かかっている病院以外の病院で、治療方針や病状の見立てを聞くものです。
- ほかの治療がないか聞ける
- 病気について知識が深まる
- 主治医の方針が正しいか知れる
- ちがう先生だから客観的に聞ける
納得して治療にのぞむことがイチバン大切です。
別の言葉で説明してもらえたり、同じ治療の提案をされて主治医の方針に納得できたりします。
ただし注意点を理解しておきましょう。
- 意見を聞くだけ
- 転院したければ別途手続き
- 数多く病院を回る必要はない
オピニオンは訳すと「意見」です。
セカンドオピニオンはあくまでも別の人から意見を聞けるシステムなんです。
もしセカンドオピニオン先が気に入ったときは、転院するための手続きが必要になります。
また、多くの病院を回るのはやめましょう。
お医者さんもガイドラインに沿った治療方針を話しますから、セカンドオピニオンをしても画期的な名案が出ることは少ないです。

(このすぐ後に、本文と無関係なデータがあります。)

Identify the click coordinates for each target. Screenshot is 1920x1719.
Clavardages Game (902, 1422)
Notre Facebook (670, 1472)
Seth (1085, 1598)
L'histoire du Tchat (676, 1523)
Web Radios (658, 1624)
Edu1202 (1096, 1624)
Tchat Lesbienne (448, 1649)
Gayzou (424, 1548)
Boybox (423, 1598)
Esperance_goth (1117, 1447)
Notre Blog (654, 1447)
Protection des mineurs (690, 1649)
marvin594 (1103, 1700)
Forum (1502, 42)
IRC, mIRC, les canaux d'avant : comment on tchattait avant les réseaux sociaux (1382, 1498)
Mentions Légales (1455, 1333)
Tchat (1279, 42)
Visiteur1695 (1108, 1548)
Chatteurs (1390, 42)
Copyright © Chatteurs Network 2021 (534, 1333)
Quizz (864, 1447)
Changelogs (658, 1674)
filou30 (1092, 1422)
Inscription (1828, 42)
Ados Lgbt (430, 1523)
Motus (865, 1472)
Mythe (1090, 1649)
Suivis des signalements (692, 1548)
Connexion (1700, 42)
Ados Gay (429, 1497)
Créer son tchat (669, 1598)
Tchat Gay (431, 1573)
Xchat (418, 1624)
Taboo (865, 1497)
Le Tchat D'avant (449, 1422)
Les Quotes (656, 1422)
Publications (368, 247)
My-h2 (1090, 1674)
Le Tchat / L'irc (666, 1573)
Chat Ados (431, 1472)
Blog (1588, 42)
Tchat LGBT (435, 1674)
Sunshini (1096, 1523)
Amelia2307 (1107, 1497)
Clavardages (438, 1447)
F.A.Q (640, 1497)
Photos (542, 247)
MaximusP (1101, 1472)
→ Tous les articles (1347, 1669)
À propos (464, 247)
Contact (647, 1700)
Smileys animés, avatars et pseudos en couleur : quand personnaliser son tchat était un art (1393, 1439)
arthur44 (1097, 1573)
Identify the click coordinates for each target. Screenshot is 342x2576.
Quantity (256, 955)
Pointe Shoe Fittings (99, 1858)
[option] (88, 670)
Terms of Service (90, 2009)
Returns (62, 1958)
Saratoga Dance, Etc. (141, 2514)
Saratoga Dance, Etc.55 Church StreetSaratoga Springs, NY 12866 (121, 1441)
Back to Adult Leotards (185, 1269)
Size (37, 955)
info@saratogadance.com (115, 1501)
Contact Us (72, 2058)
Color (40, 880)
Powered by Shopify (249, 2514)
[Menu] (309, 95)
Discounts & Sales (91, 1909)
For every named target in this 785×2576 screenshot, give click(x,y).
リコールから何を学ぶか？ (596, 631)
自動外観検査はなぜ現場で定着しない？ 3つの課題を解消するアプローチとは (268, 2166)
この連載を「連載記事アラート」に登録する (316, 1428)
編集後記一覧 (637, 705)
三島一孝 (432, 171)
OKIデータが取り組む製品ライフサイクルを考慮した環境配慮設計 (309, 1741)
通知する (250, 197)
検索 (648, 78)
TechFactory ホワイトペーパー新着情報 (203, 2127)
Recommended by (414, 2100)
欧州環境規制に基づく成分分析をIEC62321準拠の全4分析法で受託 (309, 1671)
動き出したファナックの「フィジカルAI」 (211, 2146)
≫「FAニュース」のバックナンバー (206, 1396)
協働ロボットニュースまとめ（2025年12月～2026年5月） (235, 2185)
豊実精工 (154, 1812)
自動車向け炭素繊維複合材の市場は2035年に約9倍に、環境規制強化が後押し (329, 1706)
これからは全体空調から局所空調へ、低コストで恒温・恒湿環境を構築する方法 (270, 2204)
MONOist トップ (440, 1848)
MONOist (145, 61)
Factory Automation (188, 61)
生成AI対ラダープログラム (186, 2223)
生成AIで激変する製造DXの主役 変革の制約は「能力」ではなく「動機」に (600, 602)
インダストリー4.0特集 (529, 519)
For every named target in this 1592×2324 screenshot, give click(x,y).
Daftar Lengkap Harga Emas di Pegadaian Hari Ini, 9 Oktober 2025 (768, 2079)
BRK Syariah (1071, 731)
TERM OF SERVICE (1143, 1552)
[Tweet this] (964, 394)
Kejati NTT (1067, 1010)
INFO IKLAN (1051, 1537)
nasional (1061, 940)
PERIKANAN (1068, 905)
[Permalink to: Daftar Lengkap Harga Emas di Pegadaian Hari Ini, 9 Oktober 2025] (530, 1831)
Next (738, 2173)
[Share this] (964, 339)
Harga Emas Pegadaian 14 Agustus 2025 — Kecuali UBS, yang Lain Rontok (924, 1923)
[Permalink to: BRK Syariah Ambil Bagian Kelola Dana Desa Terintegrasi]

それなのに、自分の求めた治療法を言ってくれる病院を探してハシゴしてしまう方も。
治療が遅れたり、怪しげな民間療法にハマる場合があります。
セカンドオピニオンは、病気への理解を深めるために、ほかの病院の意見も聞いてみるものだと思ってください。
まとめ 抗がん剤治療をしてよかったこと
- 旦那の家事スキルアップ
- 自分史上最高のつるりん肌
- 落ち込むポイントを知れる
- 病気の人にやさしくなれる
病気が治る以外にも、抗がん剤治療をしてよかったことはたくさんあります。
この記事でよかったこともあるんだって知ってもらえたら
大切なのは「治療を受けても受けなくても自分の判断で決めること」
抗がん剤治療を受けようか迷っている人の手助けになれたら嬉しいです。
最後まで読んでいただいてありがとうございました。